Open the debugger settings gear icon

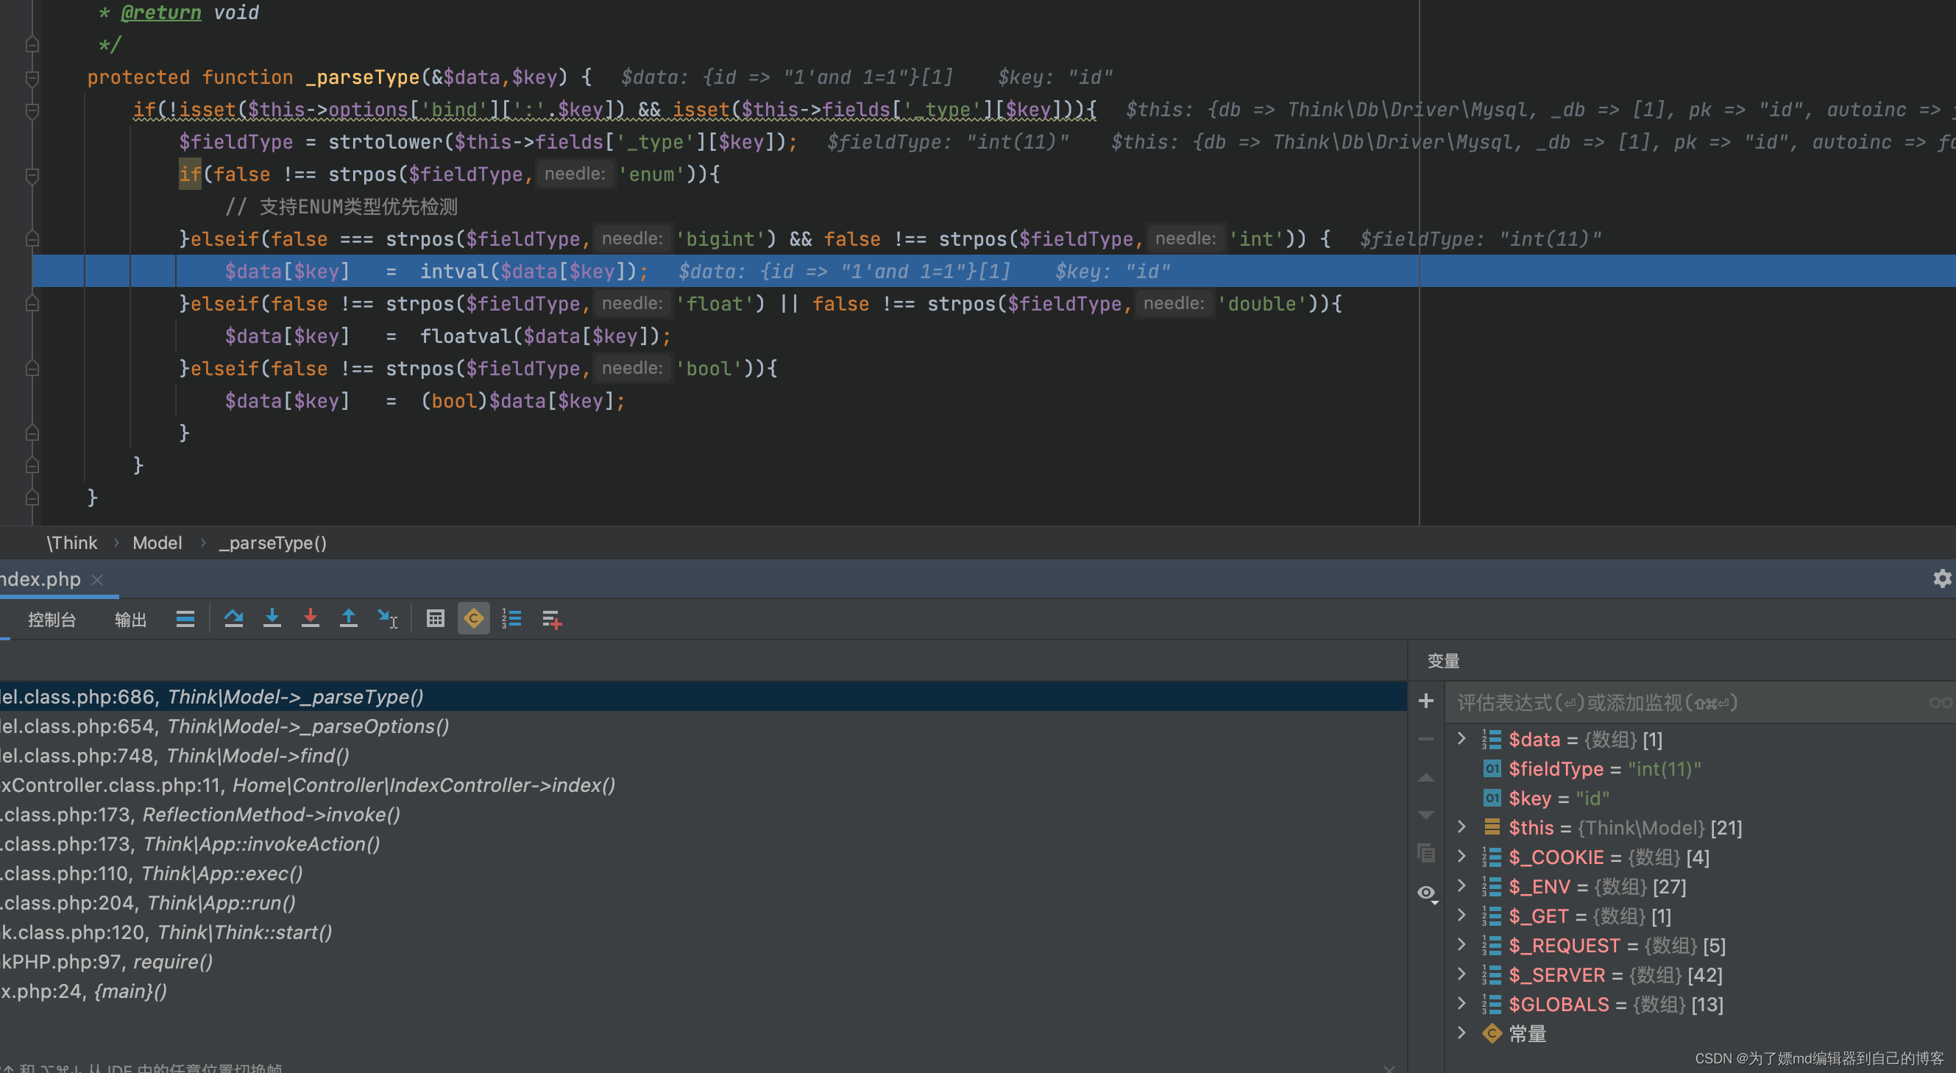[1942, 579]
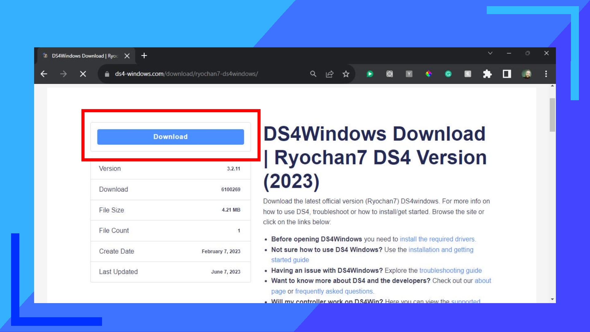The height and width of the screenshot is (332, 590).
Task: Click the share page icon
Action: click(x=330, y=74)
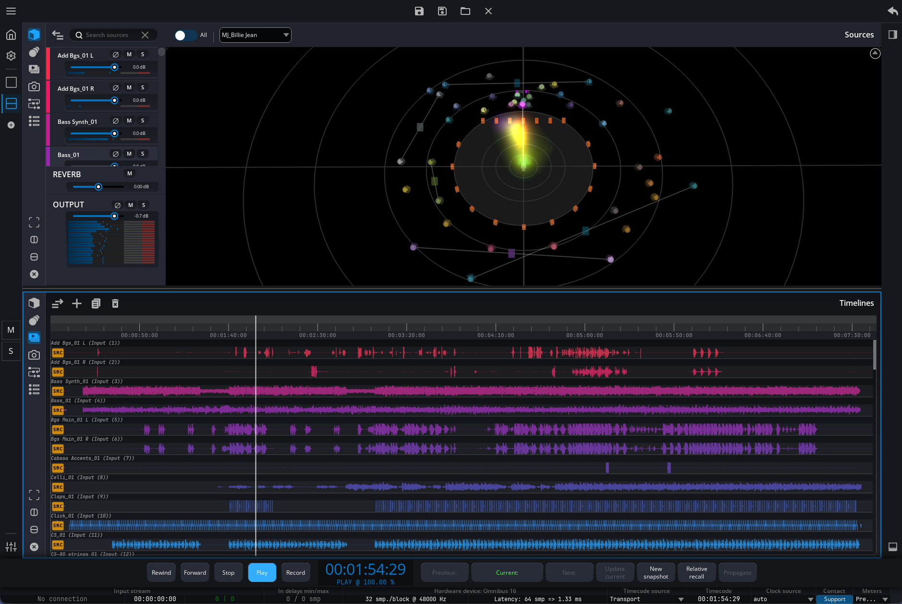Adjust the REVERB level slider
902x604 pixels.
point(98,187)
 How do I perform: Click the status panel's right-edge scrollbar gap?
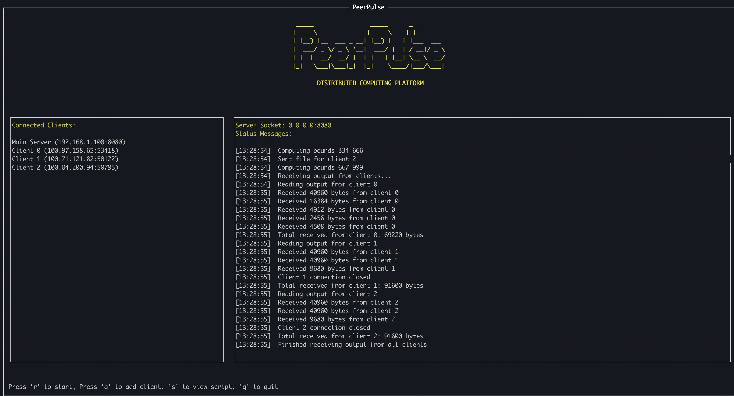pos(730,159)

----

__Instructions to follow__.
When copying the records above, please match them exactly but leave out all pictures.

__Task solution__.
Open the debugger settings gear icon

[1942, 579]
The height and width of the screenshot is (332, 590).
Task: Click the share page icon
Action: click(x=330, y=74)
Adjust the REVERB level slider
902x604 pixels.
point(98,187)
 How do I perform: Click the status panel's right-edge scrollbar gap?
pos(730,159)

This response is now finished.